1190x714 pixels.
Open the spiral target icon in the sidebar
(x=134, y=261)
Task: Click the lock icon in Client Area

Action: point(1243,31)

*INSTRUCTIONS FOR THE TASK*: Your task is to reproduce all the data exactly as shown.

*FINAL ANSWER*:
1190x714 pixels.
Open the spiral target icon in the sidebar
(x=134, y=261)
Task: Click the lock icon in Client Area

Action: point(1243,31)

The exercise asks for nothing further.